Curiosità Vegetariano • Non mangia il pesce se prima Claudia non gli ha tolto le lische • Non frequenta i mondani • È astemio e va a letto presto • È contro l’aborto, contro i gay. «Non ho mai creduto al divorzio anche se credo che ci vorrebbe una patente per essere autorizzati a sposarsi» • Ha paura delle gallerie: quando si sposta, specialmente nelle zone di montagna, per evitarle è costretto a lunghissime deviazioni • Ha paura anche dell’aereo, quando Frank Sinatra lo invitò a raggiungerlo in America lui si rifiutò • «Sono andato solo una volta in Russia, ma fu un’eccezione perché avevo fatto il film Joan Lui (su Gesù che ritorna ai giorni nostri) e ricevetti una lettera dal Cremlino in pieno comunismo, c’era Gorbaciov che era appena andato su, e la lettera diceva che erano interessati, allora mi dissi: a questo punto diventa una missione e quindi devo andare in Russia, non può cadere l’aereo, e infatti andai in aereo senza paura, e l’aereo barcollava tantissimo, c’era brutto tempo e alla fine ero io che tranquillizzavo gli altri, per me era un segno, quella volta l’aereo non poteva cadere» • Gioca a poker • In casa ha ancora una stanza adibita a laboratorio d’orologeria: «Il mio vero mestiere, la musica è solo un hobby», dice spesso scherzando • Ma quando fai una pausa a cosa pensi? «A riempirla, e non sempre ci riesco» Sei così anche nella vita? «No, nella vita sono peggio» (Silvia Toffanin) • È appagato da quello che fa? «Non si può mai essere appagati.
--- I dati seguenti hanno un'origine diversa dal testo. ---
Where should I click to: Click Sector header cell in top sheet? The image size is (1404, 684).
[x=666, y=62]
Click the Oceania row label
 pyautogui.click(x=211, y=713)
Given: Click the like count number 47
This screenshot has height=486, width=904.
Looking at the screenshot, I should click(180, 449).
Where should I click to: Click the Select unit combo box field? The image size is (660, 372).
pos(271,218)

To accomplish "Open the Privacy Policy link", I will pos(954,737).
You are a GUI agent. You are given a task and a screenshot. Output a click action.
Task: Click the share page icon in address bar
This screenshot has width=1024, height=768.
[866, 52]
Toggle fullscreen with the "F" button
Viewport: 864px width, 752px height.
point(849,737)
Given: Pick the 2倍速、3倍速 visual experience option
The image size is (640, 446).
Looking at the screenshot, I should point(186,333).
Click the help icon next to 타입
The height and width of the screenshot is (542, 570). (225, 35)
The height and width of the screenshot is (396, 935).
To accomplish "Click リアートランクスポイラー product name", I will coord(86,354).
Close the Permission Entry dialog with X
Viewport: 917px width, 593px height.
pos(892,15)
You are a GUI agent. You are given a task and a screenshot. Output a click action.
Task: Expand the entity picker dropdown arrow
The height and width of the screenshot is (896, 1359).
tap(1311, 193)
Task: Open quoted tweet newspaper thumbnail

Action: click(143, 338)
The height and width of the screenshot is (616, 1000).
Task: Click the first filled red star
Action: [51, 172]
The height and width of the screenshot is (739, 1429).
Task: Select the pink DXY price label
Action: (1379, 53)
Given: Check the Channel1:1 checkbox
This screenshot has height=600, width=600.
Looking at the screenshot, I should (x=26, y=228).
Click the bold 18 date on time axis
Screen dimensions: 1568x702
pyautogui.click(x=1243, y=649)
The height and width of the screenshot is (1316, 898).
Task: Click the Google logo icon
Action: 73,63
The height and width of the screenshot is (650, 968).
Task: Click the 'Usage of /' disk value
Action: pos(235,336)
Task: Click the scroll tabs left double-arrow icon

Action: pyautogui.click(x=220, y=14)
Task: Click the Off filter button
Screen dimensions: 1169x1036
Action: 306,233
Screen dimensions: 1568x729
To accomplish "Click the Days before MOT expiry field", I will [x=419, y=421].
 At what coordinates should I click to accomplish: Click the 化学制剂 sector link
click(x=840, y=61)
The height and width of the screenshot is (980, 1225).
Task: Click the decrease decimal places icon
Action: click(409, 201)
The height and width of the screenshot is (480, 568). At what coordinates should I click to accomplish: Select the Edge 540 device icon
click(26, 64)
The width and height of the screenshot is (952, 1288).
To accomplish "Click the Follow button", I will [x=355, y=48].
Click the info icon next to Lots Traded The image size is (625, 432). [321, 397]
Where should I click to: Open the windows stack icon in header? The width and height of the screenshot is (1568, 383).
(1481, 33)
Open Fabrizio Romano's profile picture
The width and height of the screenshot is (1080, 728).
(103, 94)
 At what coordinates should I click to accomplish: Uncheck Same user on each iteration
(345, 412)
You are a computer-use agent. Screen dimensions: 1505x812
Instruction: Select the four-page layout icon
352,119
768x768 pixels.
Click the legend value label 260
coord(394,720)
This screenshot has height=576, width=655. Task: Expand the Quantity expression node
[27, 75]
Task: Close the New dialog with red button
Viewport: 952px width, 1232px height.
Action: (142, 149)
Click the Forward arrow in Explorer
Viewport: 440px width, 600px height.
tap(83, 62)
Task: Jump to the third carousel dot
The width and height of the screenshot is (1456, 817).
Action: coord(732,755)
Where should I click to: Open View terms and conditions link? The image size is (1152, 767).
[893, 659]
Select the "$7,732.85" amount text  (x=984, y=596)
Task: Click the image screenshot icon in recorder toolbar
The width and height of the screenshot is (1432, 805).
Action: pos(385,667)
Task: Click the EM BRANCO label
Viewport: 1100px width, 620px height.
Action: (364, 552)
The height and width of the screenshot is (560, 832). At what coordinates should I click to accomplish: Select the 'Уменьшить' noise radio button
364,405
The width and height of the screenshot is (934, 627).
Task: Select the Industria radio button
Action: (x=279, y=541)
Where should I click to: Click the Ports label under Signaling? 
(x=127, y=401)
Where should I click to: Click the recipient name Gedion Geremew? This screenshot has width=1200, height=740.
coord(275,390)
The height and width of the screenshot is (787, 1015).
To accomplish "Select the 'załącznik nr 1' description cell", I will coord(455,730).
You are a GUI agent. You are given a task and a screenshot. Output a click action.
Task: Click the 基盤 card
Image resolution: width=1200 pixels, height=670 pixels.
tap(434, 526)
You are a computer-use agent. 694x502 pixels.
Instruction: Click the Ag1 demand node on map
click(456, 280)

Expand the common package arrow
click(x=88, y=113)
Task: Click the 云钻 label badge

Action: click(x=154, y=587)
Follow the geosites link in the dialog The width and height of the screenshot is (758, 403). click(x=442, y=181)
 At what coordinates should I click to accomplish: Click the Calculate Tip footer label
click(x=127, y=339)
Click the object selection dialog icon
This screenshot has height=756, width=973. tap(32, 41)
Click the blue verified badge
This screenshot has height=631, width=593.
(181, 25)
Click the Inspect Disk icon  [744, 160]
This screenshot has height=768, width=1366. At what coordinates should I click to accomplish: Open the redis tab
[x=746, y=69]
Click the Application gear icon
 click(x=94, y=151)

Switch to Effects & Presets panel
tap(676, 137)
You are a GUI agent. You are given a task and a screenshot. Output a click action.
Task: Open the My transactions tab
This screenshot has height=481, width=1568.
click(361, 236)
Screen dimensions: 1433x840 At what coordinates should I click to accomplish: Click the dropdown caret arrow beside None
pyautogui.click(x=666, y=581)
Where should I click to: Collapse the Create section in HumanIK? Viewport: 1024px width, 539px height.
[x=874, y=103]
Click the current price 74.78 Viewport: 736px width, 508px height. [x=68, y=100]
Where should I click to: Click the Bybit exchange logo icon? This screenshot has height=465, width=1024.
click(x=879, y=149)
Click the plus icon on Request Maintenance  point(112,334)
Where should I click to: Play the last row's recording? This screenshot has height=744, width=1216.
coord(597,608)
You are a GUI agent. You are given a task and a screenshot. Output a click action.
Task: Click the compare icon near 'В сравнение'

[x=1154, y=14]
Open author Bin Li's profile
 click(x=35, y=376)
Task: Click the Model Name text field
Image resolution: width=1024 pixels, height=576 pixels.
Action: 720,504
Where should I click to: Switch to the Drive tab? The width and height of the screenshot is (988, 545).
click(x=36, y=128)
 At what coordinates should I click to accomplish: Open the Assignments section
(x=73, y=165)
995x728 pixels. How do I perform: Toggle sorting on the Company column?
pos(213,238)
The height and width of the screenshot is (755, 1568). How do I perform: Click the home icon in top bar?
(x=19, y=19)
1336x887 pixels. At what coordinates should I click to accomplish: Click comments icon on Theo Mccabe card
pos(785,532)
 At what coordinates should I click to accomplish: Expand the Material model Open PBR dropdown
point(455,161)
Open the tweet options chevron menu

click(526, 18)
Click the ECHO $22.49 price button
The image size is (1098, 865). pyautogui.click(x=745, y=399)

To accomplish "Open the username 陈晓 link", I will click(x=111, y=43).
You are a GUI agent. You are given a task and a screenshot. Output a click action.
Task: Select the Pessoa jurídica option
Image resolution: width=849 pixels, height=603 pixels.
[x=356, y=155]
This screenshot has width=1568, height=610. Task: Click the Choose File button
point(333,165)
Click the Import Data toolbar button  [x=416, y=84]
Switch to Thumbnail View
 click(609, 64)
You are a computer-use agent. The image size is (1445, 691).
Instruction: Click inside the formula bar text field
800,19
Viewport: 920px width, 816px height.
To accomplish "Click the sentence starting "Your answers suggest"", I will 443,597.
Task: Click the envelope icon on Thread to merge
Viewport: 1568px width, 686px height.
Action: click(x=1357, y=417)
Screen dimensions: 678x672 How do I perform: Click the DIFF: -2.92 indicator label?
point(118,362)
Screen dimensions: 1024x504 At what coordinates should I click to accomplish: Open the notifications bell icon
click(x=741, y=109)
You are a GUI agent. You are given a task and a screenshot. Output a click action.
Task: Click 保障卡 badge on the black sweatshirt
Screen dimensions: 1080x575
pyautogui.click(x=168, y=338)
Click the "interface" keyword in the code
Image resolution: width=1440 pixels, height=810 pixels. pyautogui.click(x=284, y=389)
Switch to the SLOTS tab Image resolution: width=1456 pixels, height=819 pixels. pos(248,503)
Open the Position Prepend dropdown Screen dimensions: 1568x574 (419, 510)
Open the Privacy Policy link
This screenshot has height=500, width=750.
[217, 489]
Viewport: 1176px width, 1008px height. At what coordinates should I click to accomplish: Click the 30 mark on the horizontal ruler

Sono un credente, e adesso che gli anni diventano giorni, ti domandi sempre se sei all’altezza di presentarti al Creatore, se lui ha stima di quello che hai fatto, io mi sento sempre in difetto, non faccio abbastanza, e non capisco perché non lo faccio. La giustificazione è che faccio altre cose per la causa, ma non mi basta. La massima felicità che può avere un credente è quella di dire: a me Dio non mi può dire proprio niente. Io non lo posso dire, mi sento in fin dei conti un buono, ma anche in difetto. Fare il cantante lo sento parte di questo progetto, soprattutto quando ci sono reazioni di questo tipo, quando la gente è contenta e ti fa dei complimenti, anche esagerati. Mi dico: guarda un po’ com’è contenta la gente, più di me che l’ho fatto. In questo caso mi sento di avere una specie di compito, se poi non facessi neanche questo sarei da mandare al purgatorio» (Castaldo).
Titoli di coda «Se ho commesso errori? Per rispondere a questa domanda dovrei fare un replay di tutta la mia vita. Potrei anche farlo, ma mettiamo il caso che non ne trovi nessuno?» (a Castaldo).